Þ il “tasso di evasione”, così come rilevato dai dati statistici degli Uffici centrali del DAP, è marginale

Þ la recidiva (sempre confrontando i dati statistici) risulta inferiore a quella dei soggetti dimessi direttamente dal carcere (il 19% di recidività contro il 68% per i dimessi dal carcere).

Spiace sentire il Capo del DAP sminuire anche questi dati, dicendo che la differenza dipende soprattutto dalla diversa pericolosità sociale dei soggetti ammessi alle misure alternative rispetto a quelle detenute.
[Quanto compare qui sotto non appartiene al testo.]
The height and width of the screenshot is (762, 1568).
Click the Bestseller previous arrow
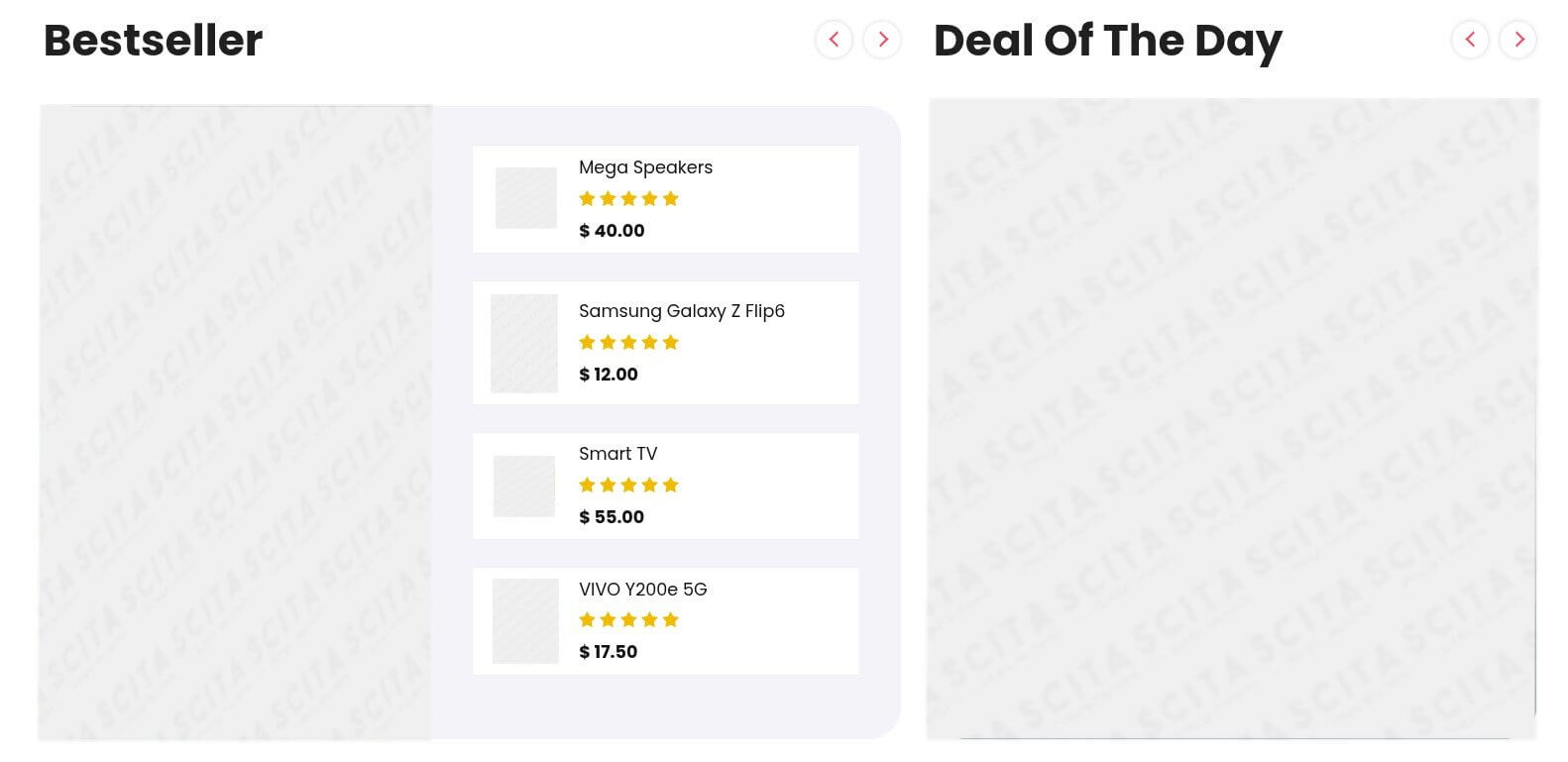pos(834,40)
Noi sappiamo che da anni alle misure alternative possono accedere anche persone con condanne molto alte e la maggioranza della popolazione detenuta è costituita non da pericolosi delinquenti, ma per lo più da soggetti appartenenti alla marginalità sociale.

Riteniamo, però, che non sia più tempo di ripetere queste cose tra noi addetti ai lavori, ma occorre trovare il modo per fare arrivare le nostre ragioni alla cittadinanza più estesa e nei luoghi dove si forma l’opinione del cittadino comune per fargli comprendere che il non rispetto dei diritti dei cittadini detenuti e l’introduzione di metodi di governo non democratici delle carceri prima o poi comportano la compressione dei diritti e degli spazi di democrazia per tutti i cittadini.

E’ necessario rompere il circolo vizioso che si è creato intorno al tema della sicurezza se non si vuole tornare indietro ai tempi più bui della nostra storia e se si vuole promuovere una cultura di convivenza sociale solidale e multietnica senza conflitti ed emarginazione.